§ **EXERCISE PROMPT**:
Format the lines from the start of the items through the line containing "The image size is (852, 1136). (260, 783)" as a numbered list, leaving out blank lines and pictures.

§ **STORED RECORDS**:
/---

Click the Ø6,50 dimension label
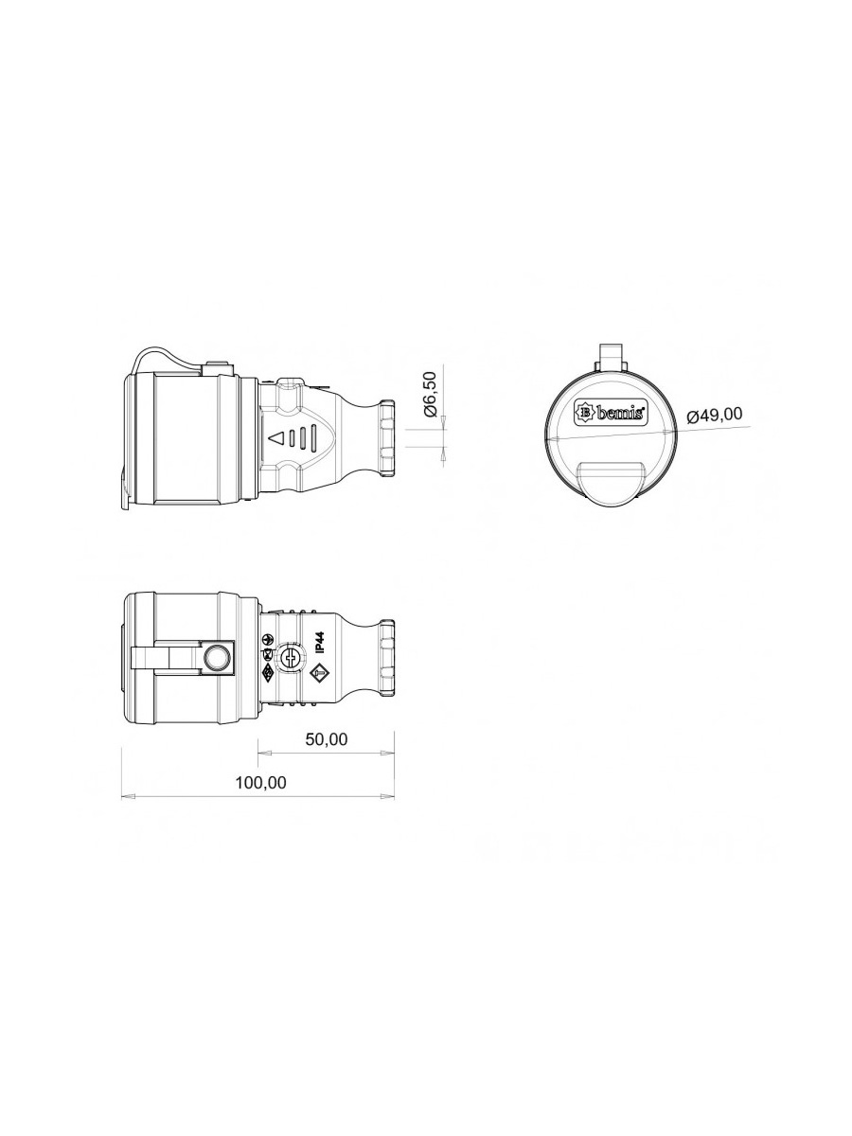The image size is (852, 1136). (431, 395)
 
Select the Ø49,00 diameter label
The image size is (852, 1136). (715, 415)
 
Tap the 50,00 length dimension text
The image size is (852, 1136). (327, 739)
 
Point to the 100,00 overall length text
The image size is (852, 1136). (260, 783)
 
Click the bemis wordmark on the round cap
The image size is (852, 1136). (620, 414)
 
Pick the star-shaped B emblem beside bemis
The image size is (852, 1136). (587, 413)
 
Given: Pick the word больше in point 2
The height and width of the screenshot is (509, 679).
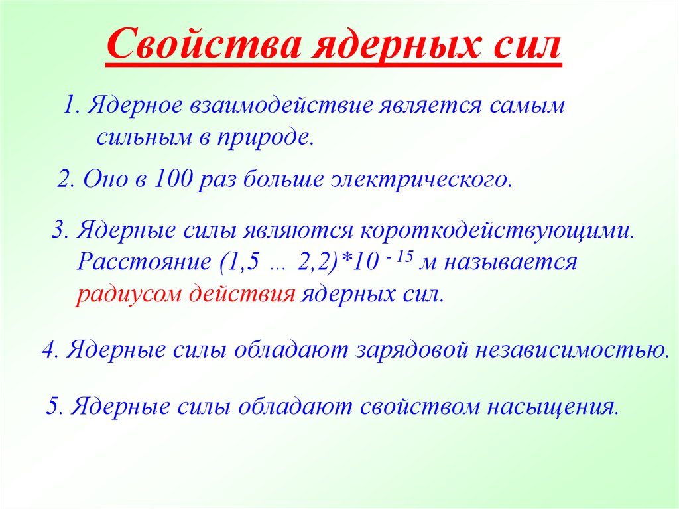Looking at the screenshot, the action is pos(282,179).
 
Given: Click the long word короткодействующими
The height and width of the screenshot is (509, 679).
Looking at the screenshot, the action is pos(497,230).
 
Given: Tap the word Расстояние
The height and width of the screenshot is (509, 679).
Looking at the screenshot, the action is pos(144,262).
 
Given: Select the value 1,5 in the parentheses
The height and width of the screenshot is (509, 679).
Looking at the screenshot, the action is pos(243,262).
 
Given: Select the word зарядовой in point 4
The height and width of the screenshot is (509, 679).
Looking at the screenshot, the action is pos(412,350).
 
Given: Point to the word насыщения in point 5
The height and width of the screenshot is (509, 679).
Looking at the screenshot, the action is pos(553,407).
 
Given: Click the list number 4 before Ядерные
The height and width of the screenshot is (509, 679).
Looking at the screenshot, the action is pos(48,350).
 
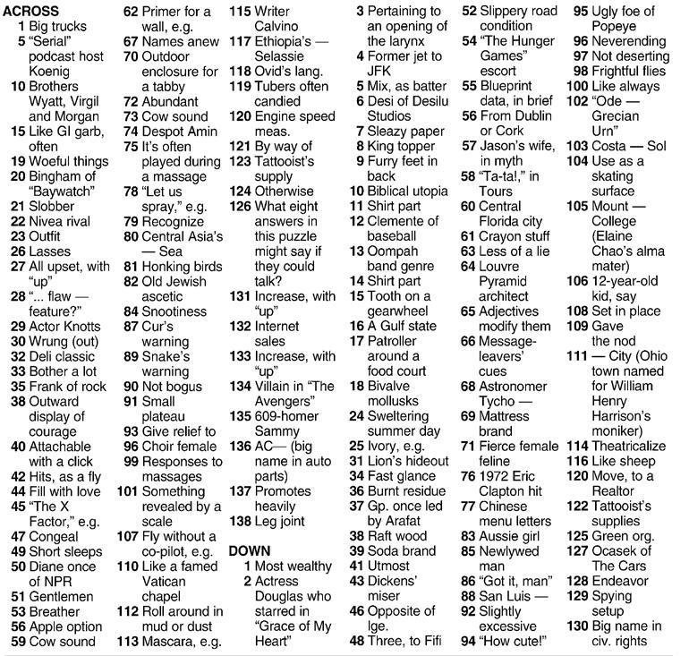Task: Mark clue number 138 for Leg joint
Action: pyautogui.click(x=240, y=521)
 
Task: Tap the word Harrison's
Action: pyautogui.click(x=622, y=416)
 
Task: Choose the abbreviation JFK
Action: pyautogui.click(x=380, y=71)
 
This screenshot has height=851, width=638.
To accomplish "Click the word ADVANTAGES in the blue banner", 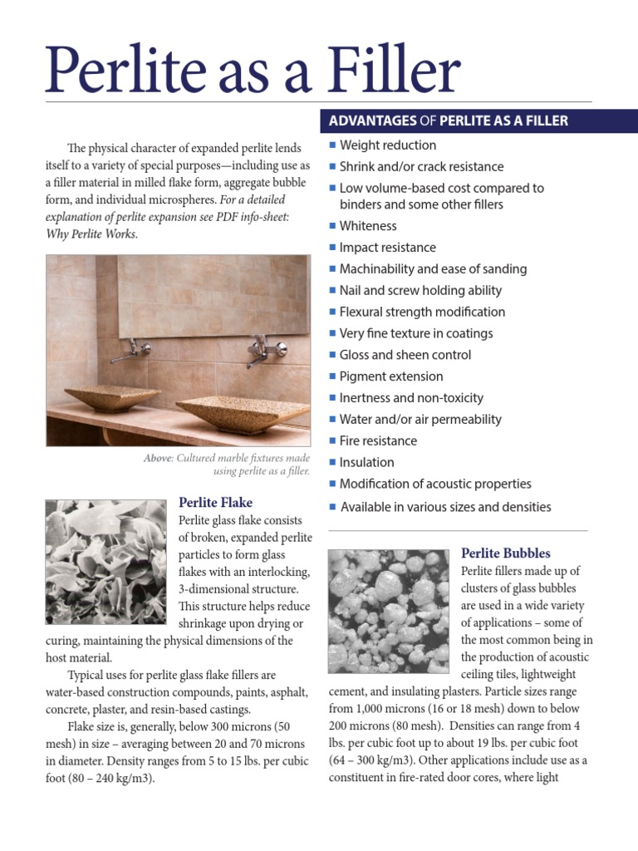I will [373, 121].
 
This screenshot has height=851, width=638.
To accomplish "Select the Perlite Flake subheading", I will [215, 503].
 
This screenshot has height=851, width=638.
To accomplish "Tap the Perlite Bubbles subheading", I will [505, 553].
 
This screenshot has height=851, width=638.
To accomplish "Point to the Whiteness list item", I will [368, 226].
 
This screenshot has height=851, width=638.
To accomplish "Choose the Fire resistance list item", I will [378, 441].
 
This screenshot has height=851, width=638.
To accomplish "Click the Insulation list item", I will [366, 463].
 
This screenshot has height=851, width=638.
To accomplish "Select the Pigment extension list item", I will [391, 376].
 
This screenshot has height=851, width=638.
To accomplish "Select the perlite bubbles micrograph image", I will [389, 611].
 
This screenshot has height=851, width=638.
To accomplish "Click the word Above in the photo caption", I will [157, 459].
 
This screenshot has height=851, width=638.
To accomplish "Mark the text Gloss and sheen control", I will [405, 355].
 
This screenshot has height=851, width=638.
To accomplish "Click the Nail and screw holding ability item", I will [420, 291].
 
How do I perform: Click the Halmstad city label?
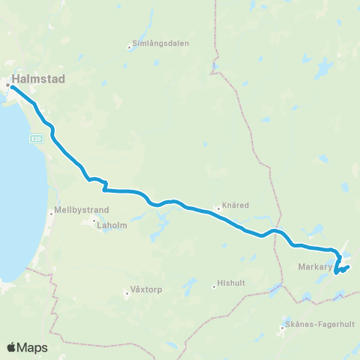click(x=39, y=78)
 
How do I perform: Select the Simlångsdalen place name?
click(x=160, y=44)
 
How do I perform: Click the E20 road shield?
click(x=36, y=138)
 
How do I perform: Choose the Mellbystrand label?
click(x=77, y=212)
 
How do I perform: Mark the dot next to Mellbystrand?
click(x=52, y=212)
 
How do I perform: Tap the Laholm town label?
click(x=110, y=222)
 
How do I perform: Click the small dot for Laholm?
click(x=94, y=221)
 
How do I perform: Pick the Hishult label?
click(x=229, y=284)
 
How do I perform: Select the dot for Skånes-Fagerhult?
click(x=283, y=325)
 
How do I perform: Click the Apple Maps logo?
click(x=26, y=346)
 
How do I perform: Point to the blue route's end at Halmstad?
click(x=12, y=87)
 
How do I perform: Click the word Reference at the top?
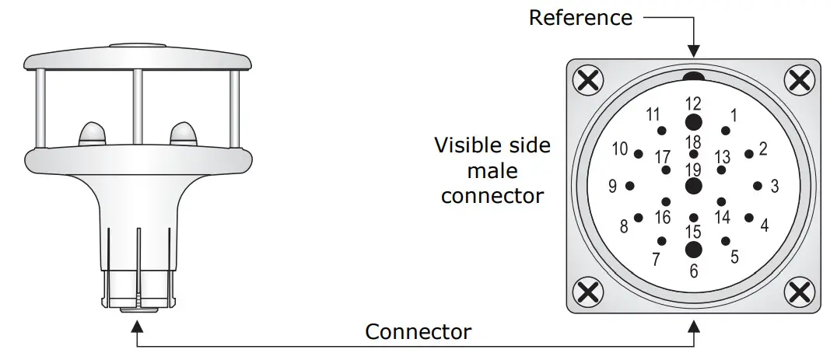580,17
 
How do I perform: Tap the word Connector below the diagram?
419,332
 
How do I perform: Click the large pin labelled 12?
693,122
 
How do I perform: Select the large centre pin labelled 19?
693,186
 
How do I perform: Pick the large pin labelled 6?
693,250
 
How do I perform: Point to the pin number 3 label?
775,187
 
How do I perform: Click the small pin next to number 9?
630,186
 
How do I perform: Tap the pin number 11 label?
653,114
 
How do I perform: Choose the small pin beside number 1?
726,131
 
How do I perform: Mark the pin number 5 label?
734,257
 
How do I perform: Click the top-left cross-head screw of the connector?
588,80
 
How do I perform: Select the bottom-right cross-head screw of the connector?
800,292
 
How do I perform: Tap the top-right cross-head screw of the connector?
800,80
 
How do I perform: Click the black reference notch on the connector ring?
693,77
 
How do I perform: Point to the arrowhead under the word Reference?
693,51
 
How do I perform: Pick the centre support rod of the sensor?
138,107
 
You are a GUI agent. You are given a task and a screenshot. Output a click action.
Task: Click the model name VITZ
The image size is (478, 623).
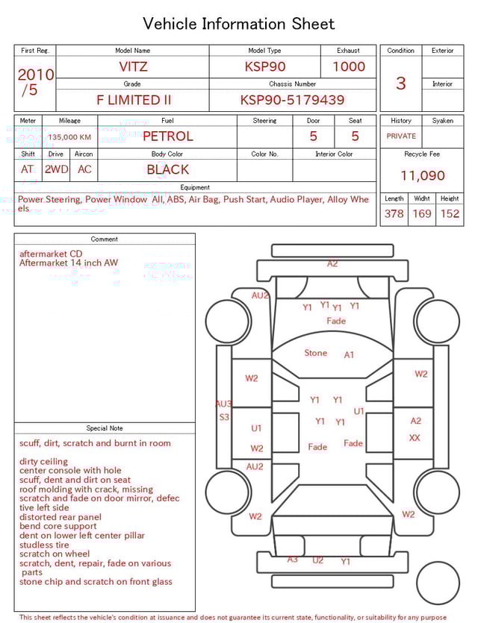pyautogui.click(x=134, y=66)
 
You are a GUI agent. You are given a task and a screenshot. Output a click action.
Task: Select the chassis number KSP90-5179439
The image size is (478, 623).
pyautogui.click(x=292, y=100)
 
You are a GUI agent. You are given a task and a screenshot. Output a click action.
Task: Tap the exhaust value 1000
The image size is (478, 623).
pyautogui.click(x=349, y=66)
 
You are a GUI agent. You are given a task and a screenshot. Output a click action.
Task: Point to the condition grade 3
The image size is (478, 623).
pyautogui.click(x=400, y=83)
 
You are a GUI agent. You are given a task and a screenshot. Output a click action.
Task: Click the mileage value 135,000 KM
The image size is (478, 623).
pyautogui.click(x=69, y=137)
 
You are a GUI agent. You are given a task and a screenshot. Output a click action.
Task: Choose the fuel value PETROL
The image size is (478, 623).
pyautogui.click(x=167, y=137)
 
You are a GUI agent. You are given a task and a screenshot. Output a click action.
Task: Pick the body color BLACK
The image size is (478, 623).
pyautogui.click(x=167, y=169)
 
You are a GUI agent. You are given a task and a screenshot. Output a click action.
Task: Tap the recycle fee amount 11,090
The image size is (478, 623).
pyautogui.click(x=422, y=176)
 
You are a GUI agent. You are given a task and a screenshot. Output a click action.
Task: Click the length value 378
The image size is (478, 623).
pyautogui.click(x=394, y=213)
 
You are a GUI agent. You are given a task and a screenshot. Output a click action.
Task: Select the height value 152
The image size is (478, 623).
pyautogui.click(x=450, y=213)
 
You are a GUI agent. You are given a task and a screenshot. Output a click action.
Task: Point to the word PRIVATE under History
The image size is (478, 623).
pyautogui.click(x=401, y=137)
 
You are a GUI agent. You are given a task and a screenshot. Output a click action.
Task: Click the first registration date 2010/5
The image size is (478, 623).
pyautogui.click(x=34, y=82)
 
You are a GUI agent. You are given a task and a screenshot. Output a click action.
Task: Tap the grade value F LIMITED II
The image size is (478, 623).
pyautogui.click(x=134, y=100)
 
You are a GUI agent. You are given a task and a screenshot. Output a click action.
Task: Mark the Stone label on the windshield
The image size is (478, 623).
pyautogui.click(x=315, y=353)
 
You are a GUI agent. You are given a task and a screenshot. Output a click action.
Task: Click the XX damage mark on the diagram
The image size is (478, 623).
pyautogui.click(x=415, y=438)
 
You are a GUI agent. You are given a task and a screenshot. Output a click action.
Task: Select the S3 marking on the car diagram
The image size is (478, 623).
pyautogui.click(x=224, y=417)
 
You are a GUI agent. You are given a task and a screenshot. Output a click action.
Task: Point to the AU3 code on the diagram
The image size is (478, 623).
pyautogui.click(x=223, y=404)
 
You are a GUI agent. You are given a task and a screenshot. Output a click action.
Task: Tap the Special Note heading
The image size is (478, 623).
pyautogui.click(x=105, y=428)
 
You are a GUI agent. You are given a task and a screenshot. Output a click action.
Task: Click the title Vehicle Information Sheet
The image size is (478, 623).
pyautogui.click(x=239, y=24)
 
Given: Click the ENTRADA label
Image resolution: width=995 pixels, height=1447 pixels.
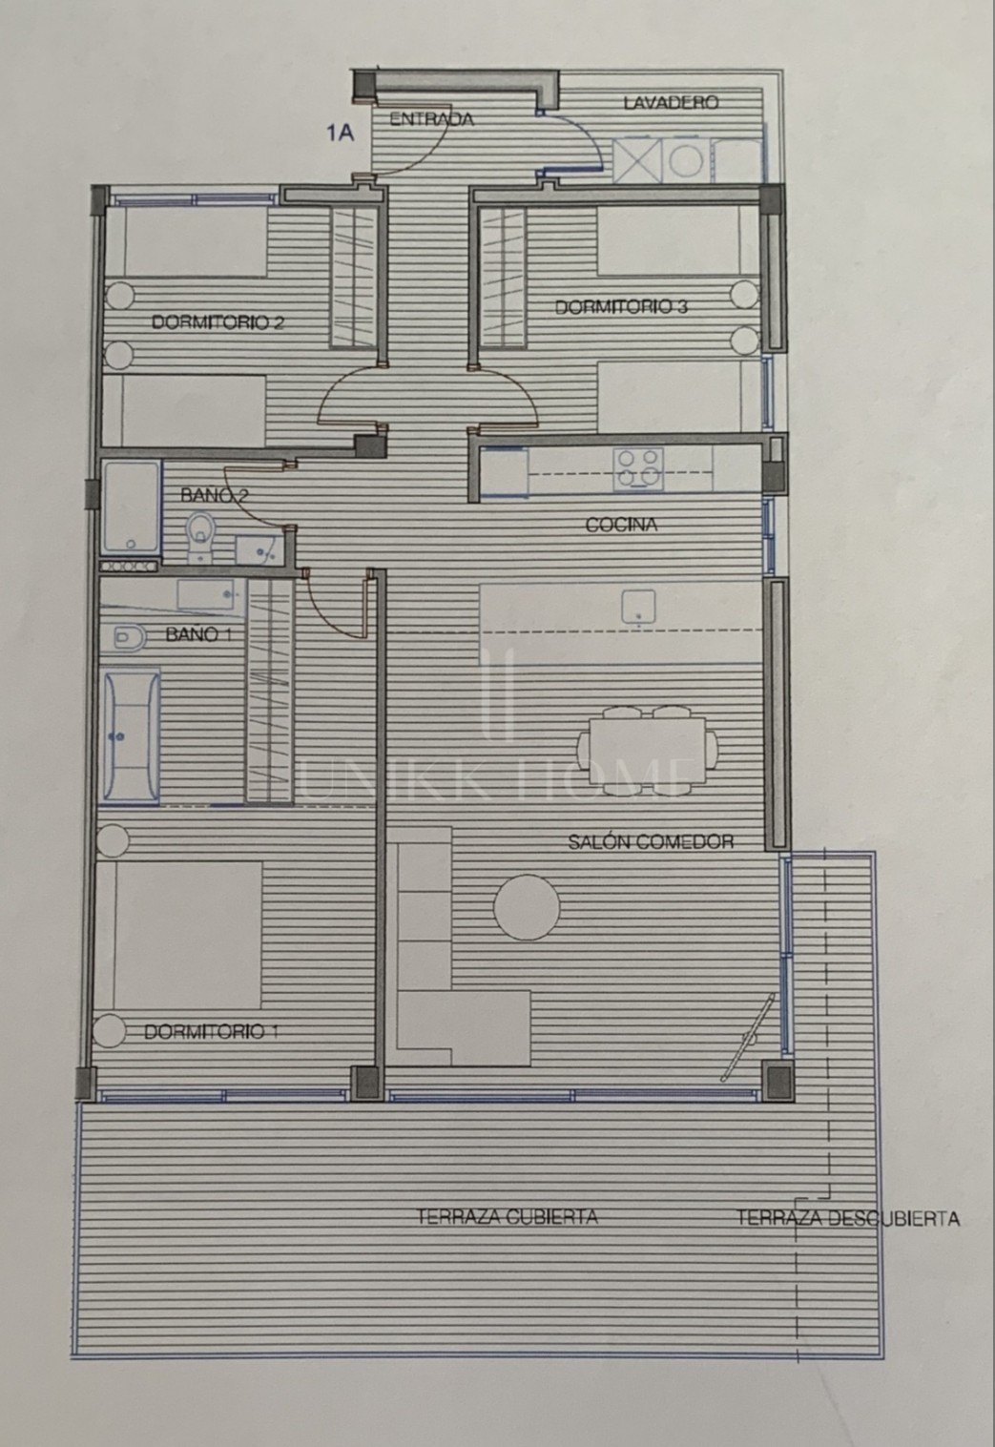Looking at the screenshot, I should [432, 120].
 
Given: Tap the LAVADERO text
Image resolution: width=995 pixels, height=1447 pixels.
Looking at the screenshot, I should [670, 103].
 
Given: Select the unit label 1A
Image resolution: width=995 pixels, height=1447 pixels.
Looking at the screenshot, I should [341, 133].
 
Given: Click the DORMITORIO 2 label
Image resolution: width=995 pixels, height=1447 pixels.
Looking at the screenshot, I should [218, 322].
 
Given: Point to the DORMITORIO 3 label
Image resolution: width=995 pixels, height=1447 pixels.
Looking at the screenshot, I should [621, 307].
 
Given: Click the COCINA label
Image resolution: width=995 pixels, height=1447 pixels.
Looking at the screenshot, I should [621, 525].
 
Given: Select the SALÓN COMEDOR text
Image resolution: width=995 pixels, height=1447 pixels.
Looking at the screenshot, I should [651, 841].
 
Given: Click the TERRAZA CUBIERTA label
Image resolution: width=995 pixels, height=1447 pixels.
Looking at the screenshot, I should [507, 1217].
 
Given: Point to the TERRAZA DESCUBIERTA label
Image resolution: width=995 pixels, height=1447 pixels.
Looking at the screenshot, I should [848, 1218].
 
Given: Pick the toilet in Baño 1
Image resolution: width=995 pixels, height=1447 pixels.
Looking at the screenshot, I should [128, 638].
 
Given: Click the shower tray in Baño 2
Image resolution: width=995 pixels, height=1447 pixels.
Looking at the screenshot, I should [132, 506].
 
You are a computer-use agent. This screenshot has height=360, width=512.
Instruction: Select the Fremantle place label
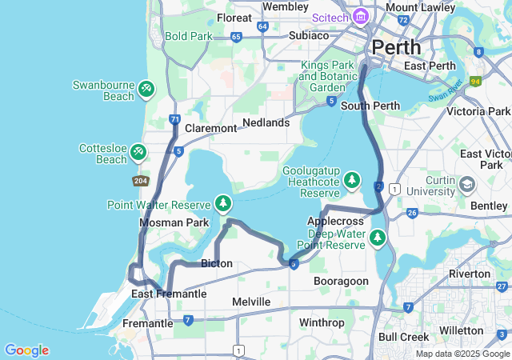coord(147,323)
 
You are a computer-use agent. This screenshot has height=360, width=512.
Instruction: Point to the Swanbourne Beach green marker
coord(146,89)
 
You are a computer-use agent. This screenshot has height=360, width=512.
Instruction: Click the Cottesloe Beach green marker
coord(138,150)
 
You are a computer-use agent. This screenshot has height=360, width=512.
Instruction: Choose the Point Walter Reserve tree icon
coord(222,204)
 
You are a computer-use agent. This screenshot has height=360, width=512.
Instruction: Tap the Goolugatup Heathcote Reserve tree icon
coord(351,182)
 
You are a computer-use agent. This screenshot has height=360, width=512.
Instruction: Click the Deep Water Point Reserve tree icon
coord(377,237)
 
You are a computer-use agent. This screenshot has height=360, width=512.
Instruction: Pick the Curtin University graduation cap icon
coord(467,185)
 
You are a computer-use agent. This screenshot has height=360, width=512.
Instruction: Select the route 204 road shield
coord(139,181)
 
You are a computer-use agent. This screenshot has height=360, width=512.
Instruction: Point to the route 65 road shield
coord(235,37)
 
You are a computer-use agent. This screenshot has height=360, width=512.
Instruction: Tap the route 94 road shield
coord(475,81)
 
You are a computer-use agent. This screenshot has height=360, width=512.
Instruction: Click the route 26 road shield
coord(412,212)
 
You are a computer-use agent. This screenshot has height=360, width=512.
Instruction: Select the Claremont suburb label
coord(210,128)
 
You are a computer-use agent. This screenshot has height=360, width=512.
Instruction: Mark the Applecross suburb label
coord(331,220)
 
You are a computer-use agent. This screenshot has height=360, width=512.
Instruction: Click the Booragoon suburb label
coord(341,281)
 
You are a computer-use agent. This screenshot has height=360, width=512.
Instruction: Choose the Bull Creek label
coord(402,338)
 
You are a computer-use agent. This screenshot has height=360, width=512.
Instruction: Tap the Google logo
coord(27,350)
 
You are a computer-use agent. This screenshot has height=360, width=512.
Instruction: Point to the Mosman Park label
coord(174,222)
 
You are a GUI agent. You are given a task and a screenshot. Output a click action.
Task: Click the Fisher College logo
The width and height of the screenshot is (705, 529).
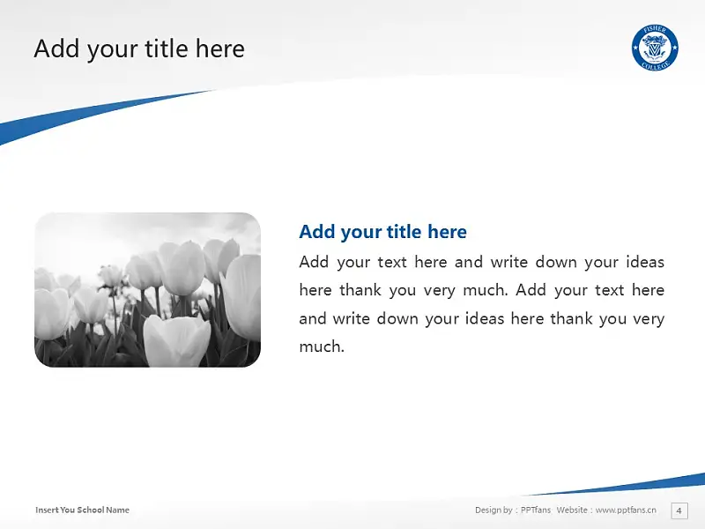point(655,48)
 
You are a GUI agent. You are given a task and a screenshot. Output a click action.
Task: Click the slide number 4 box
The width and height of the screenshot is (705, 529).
point(679,510)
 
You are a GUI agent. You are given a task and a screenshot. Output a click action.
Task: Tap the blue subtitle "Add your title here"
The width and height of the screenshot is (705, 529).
point(382,232)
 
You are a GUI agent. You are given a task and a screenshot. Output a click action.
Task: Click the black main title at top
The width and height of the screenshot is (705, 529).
point(139,48)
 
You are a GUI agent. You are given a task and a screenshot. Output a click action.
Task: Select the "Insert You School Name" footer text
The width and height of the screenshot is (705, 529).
point(82,510)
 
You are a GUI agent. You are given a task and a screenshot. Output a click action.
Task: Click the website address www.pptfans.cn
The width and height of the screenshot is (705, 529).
point(626,510)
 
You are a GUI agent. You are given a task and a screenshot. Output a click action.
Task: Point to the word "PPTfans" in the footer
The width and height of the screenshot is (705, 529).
point(536,510)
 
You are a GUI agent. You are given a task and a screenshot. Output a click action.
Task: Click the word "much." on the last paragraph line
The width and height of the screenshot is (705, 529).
point(322,346)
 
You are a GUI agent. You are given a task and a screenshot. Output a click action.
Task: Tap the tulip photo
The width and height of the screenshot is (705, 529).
point(147,290)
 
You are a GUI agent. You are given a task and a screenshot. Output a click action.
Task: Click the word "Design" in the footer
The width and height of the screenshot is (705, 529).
point(488,510)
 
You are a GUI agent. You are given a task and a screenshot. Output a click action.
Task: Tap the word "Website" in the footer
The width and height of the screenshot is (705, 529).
point(571,510)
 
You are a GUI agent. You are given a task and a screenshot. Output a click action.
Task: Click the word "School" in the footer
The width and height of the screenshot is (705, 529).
point(90,510)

\---

§ **RESULT OF THE TASK**:
1. Click the Ø6,50 dimension label
2. The image size is (852, 1136). (431, 395)
3. Select the Ø49,00 diameter label
4. The image size is (852, 1136). (715, 415)
5. Tap the 50,00 length dimension text
6. The image size is (852, 1136). (327, 739)
7. Point to the 100,00 overall length text
8. The image size is (852, 1136). (260, 783)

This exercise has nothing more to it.